The easiest to understand is probably this paper1 (see fig 2C linked below), where they looked at luciferase (a light emitting protein) expression over time in mice injected with a mRNA. They show some production of light and hence luciferase expression to over 12 days, though note that's a log-scale on the y-axis, so <50% of maximal light (max of ~107 relative luminescence units) is <3 days, probably closer to 2 days. Conversely, this paper2 (see Fig 4C linked ->), found little expression 24 hours post-injection. They also found no translocation in the body, which is similar to most, though I can also find information that there seems to be translocation of signal to the spleen and liver (as one might expect), as well as other sites, but I'll come to that.
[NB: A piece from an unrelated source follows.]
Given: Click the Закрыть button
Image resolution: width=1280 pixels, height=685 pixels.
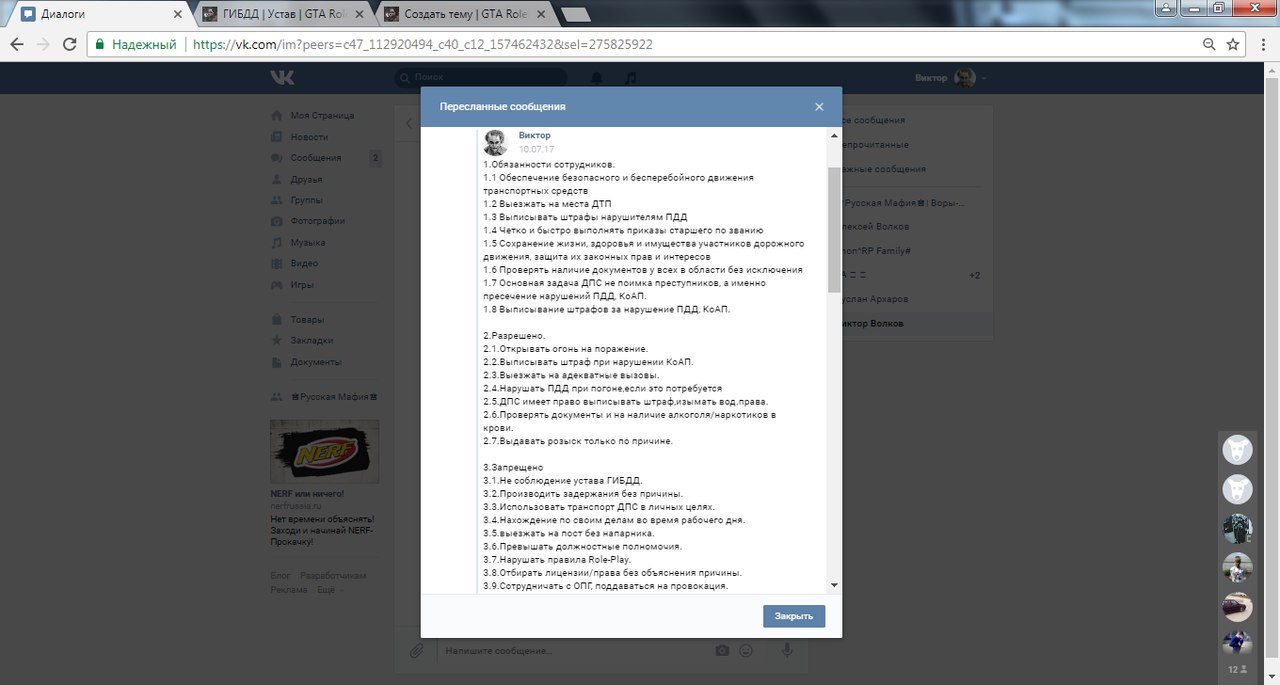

The best information isn't actually in the papers; it's in the Use Authorities from the medical governing bodies for various jurisdictions. I found one for the Pfizer/BioNTech vaccine3 (BNT162b2 - beware that's ~140 pg PDF) from the European Union with some interesting information. They say that the excipients (lipid particles) have a half-life of 140 hours (p. 46) in the blood following intra-venous injection, and T0.25 in the liver of 2 weeks, but also state that IM injection is similar.
A proxy for the spike, luciferase again was also mentioned:
Luciferase signals at the injection sites, most likely reflecting
distribution to the lymph nodes draining the injection sites, peaked 6h post injection with signals of approximately 10 000 times of buffer control animals. The signal decreased slowly during the first 72
hours and after 6 and 9 days the signals were further weakened to approximately levels of 18 and 7
times the signals obtained from animals injected with buffer control.
They also looked at distribution by radioactive labeling of the mRNA and looking to see where it went. They used 50 micrograms of the RNA for this, which is more than a dose for a person, but put into a mouse! They probably used so much to get greater sensitivity from their measurements.
Over 48 hours, distribution from the injection site to most tissues occurred, with the
majority of tissues exhibiting low levels of radioactivity.
Radioactivity was detected in most tissues from the first time point (0.25 h) and results support that
injections site and the liver are the major sites of distribution. The greatest mean concentration was
found remaining in the injection site at each time point in both sexes. Low levels of radioactivity were
detected in most tissues, with the greatest levels in plasma observed 1-4 hours post-dose. Over 48
hours, distribution was mainly observed to liver, adrenal glands, spleen and ovaries, with maximum
concentrations observed at 8-48 hours post-dose. Total recovery (% of injected dose) of radiolabeled
LNP+modRNA outside the injection site was greatest in the liver (up to 21.5%) and was much less in
spleen (≤1.1%), adrenal glands (≤0.1%) and ovaries (≤0.1%).
So, it would seem that the mRNA itself is cleared fairly quickly; probably the majority is gone within 3-4 days. But some will persist for some time, perhaps as much as 6 weeks, and it will spread to many sites in the body, mainly the liver and spleen.
Oberli, M. A., Reichmuth, A. M., Dorkin, J. R., Mitchell, M. J., Fenton, O. S., Jaklenec, A., Anderson, D. G., Langer, R., & Blankschtein, D. (2017). Lipid Nanoparticle Assisted mRNA Delivery for Potent Cancer Immunotherapy. Nano letters, 17(3), 1326–1335. https://doi.org/10.1021/acs.nanolett.6b03329
Karikó, K., Muramatsu, H., Welsh, F. A., Ludwig, J., Kato, H., Akira, S., & Weissman, D. (2008). Incorporation of pseudouridine into mRNA yields superior nonimmunogenic vector with increased translational capacity and biological stability. Molecular therapy : the journal of the American Society of Gene Therapy, 16(11), 1833–1840. https://doi.org/10.1038/mt.2008.200
19 February 2021
Committee for Medicinal Products for Human Use (CHMP)
Common name: COVID-19 mRNA vaccine (nucleoside-modified)
Procedure No. EMEA/H/C/005735/0000